[Data shown — start]

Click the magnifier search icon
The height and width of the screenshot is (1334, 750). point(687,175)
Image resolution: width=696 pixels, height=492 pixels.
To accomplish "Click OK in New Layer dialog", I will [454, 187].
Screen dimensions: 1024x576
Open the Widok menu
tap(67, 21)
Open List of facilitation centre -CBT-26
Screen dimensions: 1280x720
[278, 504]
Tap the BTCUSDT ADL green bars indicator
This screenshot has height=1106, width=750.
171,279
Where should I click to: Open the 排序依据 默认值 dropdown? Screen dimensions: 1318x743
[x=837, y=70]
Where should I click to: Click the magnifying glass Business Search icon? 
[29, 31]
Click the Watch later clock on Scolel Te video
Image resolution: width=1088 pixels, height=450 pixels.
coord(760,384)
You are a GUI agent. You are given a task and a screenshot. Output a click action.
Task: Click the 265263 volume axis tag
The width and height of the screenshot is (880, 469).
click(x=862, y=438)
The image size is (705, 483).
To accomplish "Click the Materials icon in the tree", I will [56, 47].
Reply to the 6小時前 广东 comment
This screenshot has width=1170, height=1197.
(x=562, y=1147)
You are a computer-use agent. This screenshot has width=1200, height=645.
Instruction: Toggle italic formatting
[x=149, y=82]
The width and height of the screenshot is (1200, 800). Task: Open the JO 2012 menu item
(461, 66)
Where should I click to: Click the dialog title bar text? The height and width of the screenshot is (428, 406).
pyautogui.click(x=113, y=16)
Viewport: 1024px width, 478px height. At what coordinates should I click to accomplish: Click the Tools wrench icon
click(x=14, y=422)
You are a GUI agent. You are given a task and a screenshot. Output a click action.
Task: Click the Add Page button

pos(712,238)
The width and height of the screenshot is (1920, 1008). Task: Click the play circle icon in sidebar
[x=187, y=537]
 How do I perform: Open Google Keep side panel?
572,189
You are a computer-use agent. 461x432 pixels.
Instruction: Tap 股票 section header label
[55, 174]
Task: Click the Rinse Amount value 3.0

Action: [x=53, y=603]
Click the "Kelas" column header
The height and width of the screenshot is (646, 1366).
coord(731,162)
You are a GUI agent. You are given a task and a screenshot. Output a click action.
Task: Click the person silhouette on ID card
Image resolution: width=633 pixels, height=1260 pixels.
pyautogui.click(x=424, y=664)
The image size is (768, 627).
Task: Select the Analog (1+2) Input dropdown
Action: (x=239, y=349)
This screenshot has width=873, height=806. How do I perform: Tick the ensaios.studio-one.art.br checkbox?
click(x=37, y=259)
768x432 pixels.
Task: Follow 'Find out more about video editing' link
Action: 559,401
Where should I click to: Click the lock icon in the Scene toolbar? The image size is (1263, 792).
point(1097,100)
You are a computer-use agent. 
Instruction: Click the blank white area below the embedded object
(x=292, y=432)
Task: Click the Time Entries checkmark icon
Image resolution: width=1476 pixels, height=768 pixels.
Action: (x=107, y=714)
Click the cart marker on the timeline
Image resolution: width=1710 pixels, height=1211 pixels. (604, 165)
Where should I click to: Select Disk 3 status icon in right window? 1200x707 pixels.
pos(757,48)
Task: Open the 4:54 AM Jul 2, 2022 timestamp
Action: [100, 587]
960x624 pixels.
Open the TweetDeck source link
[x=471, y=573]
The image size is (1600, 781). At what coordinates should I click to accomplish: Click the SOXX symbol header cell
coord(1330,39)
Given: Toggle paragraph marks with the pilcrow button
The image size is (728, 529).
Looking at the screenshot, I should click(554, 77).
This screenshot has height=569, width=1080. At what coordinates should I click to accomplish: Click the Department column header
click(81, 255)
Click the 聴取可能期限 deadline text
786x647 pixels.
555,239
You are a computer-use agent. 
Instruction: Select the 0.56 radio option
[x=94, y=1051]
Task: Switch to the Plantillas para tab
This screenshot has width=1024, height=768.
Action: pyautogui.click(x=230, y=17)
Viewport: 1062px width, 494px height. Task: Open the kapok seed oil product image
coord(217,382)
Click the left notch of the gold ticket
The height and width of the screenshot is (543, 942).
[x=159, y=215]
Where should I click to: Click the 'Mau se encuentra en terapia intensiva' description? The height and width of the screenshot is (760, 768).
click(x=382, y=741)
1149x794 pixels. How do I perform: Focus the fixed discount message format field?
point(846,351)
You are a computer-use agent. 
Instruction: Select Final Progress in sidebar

[Data shown — finish]

> [Problem to solve]:
Exactly as written, please transcribe the lines from the start of the records above to the line that holds "Screen dimensions: 1024x576", both ends included.

> [Completed exercise]:
Click the magnifier search icon
The height and width of the screenshot is (1334, 750). point(687,175)
Image resolution: width=696 pixels, height=492 pixels.
To accomplish "Click OK in New Layer dialog", I will [454, 187].
Screen dimensions: 1024x576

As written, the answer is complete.